Task: Copy word for word, please, the lines of the entries below running from the one containing "Instructions text field" to the one containing "You are a computer-use agent. 1200x846", both ends included.
(Raw data)
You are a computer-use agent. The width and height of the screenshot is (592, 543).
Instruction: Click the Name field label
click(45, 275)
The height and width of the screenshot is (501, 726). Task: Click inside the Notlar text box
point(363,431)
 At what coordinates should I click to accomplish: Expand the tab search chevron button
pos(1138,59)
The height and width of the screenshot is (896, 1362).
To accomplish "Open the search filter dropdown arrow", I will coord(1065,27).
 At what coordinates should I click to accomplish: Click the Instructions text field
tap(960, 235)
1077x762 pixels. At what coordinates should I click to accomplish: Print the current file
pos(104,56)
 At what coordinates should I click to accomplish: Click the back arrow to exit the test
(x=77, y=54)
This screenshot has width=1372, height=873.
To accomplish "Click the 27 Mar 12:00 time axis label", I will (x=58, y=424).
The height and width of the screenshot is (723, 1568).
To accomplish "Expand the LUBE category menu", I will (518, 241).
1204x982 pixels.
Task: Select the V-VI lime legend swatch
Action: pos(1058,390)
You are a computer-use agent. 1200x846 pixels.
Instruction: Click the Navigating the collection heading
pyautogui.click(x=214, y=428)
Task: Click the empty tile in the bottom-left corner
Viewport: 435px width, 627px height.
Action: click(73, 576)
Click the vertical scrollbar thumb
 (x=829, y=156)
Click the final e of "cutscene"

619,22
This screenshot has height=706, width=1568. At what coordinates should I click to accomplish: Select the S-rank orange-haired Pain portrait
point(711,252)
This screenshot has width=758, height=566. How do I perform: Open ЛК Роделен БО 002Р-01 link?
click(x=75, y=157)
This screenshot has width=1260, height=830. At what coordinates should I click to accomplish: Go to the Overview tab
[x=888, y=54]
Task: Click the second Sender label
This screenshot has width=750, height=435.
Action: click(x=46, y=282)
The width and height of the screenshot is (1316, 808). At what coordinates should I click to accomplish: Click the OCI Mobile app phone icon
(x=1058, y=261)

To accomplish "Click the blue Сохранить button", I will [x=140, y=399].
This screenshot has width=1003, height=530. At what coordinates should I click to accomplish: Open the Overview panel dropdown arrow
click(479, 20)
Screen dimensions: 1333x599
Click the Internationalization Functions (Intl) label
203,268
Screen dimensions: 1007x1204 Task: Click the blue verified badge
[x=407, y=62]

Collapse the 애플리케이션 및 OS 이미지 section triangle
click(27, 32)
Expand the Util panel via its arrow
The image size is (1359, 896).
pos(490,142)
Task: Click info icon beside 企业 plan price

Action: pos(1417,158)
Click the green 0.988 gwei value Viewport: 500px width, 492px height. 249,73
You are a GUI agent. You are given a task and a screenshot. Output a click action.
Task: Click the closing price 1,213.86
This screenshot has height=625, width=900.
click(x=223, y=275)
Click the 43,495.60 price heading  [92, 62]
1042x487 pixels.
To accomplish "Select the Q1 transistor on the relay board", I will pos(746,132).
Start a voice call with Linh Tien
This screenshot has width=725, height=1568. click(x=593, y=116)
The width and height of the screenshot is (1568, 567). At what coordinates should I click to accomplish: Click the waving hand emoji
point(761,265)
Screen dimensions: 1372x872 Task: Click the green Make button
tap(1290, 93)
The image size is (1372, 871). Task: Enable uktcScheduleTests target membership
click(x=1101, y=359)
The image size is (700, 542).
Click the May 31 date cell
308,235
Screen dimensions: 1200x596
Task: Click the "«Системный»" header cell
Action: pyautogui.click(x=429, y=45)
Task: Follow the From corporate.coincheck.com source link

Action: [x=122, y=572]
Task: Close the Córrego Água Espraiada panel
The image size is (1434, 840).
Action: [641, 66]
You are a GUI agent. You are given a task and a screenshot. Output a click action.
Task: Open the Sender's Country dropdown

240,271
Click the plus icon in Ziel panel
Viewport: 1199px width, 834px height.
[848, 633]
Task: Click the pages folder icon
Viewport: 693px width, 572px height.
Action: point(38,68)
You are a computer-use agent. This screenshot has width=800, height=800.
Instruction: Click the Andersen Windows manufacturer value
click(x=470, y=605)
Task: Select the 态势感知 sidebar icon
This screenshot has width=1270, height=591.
(End Raw data)
Answer section:
 At what coordinates should I click to accomplish: Click the Instructions text field
tap(960, 235)
1077x762 pixels. At what coordinates should I click to accomplish: Print the current file
pos(104,56)
 At what coordinates should I click to accomplish: Click the back arrow to exit the test
(x=77, y=54)
This screenshot has width=1372, height=873.
To accomplish "Click the 27 Mar 12:00 time axis label", I will (x=58, y=424).
The height and width of the screenshot is (723, 1568).
To accomplish "Expand the LUBE category menu", I will (518, 241).
1204x982 pixels.
Task: Select the V-VI lime legend swatch
Action: pos(1058,390)
You are a computer-use agent. 1200x846 pixels.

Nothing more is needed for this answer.